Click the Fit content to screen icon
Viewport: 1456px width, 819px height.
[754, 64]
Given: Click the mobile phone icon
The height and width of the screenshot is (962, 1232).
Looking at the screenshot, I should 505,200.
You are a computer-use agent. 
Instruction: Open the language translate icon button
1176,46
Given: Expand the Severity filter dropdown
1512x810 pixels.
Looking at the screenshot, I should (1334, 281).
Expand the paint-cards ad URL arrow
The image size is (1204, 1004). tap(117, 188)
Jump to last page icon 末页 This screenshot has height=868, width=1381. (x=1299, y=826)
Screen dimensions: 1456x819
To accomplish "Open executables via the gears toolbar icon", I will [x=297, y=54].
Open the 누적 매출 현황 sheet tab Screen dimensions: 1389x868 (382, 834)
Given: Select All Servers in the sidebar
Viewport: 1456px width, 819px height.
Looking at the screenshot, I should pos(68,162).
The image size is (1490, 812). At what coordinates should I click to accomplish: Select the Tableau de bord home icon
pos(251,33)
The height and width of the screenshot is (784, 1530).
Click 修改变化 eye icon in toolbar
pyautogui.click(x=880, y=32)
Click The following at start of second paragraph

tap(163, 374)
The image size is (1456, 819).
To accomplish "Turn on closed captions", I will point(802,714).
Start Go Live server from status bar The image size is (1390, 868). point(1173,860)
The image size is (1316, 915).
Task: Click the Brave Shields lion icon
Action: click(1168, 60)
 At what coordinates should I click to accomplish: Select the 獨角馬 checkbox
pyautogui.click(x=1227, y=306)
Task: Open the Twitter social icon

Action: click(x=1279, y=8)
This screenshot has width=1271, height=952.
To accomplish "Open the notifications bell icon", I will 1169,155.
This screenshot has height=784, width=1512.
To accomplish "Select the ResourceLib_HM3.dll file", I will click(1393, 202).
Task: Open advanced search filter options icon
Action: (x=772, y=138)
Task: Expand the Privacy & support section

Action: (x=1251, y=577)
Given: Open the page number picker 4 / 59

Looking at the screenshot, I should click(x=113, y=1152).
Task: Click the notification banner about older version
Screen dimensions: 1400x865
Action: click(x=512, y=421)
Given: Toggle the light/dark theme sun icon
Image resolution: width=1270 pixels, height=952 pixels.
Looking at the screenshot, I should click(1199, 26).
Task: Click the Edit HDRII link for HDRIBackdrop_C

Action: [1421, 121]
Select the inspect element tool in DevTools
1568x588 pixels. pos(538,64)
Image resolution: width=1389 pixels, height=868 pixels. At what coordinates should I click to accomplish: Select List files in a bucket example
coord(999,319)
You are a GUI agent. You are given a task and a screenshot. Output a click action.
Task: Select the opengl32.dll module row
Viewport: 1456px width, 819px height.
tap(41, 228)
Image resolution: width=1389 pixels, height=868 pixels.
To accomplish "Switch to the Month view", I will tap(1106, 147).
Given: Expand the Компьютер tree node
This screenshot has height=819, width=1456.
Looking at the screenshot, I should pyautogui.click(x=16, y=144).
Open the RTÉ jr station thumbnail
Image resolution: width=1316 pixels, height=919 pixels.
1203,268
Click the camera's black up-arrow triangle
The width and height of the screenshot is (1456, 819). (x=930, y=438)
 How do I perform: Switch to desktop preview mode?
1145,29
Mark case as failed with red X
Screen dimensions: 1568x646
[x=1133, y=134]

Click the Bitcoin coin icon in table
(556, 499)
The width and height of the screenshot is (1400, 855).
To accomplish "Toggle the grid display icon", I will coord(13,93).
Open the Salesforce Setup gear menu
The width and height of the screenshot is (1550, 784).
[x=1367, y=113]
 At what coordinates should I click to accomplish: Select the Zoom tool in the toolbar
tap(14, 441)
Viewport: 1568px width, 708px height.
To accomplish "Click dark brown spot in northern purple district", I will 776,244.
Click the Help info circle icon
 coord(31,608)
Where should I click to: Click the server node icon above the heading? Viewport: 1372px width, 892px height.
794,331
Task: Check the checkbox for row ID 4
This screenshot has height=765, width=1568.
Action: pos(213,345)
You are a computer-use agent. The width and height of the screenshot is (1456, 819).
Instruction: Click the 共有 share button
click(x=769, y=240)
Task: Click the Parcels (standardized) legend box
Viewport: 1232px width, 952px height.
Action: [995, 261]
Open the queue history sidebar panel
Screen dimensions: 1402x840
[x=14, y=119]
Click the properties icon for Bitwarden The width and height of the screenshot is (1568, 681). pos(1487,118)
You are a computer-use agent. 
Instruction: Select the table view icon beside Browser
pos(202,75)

→ WHAT TO DO
Report every line in the listing that holds the word "dark".

→ TASK ANSWER
Given: Toggle the light/dark theme sun icon
To accomplish "Click dark brown spot in northern purple district", I will 776,244.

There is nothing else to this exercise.